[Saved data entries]

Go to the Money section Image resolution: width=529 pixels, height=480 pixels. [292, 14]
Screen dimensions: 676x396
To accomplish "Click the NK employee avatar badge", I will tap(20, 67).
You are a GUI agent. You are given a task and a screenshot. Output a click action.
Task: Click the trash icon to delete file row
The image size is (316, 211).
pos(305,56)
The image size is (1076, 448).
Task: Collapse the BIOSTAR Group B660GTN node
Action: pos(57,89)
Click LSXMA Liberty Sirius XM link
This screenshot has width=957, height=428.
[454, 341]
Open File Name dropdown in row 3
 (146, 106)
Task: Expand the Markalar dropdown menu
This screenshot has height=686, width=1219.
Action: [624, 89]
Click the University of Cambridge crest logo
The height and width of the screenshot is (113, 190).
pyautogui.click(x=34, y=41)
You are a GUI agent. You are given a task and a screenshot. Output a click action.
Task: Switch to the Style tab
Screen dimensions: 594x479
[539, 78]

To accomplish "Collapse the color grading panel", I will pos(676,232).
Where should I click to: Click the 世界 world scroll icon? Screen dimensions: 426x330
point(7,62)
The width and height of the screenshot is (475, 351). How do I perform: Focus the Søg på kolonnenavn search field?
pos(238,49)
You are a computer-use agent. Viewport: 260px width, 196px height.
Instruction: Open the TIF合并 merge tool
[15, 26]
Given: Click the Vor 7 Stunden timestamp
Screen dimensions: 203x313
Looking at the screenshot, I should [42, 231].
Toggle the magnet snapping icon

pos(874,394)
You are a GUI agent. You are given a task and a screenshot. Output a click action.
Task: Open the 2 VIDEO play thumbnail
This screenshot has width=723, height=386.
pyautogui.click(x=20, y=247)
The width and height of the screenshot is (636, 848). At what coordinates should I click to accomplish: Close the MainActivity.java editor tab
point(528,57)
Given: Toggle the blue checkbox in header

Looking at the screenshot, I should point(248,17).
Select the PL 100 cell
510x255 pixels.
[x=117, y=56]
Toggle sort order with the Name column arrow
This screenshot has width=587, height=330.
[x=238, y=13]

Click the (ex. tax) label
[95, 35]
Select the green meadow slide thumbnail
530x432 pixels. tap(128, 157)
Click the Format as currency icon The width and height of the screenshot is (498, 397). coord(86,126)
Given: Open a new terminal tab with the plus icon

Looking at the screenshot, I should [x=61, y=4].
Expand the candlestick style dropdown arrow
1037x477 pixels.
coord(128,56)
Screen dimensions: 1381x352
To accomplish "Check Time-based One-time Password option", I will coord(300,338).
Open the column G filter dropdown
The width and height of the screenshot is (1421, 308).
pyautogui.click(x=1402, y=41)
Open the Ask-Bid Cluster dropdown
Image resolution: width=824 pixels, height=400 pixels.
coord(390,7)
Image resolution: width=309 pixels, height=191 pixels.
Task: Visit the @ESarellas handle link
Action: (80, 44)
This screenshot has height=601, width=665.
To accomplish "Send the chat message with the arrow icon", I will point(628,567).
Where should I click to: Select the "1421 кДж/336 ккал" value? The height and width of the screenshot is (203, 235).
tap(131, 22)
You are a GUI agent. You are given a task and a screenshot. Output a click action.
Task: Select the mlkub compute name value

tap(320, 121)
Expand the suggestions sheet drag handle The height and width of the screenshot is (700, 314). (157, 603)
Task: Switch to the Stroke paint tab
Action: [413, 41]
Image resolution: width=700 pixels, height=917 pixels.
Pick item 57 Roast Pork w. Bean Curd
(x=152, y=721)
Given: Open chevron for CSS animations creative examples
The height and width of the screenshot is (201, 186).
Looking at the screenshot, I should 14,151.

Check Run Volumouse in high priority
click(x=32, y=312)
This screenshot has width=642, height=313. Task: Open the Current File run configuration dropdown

- _Task requirements_: Lines that contain the word "arrow": how many are there in the data? Give the number and nothing else.

- _Answer_: 3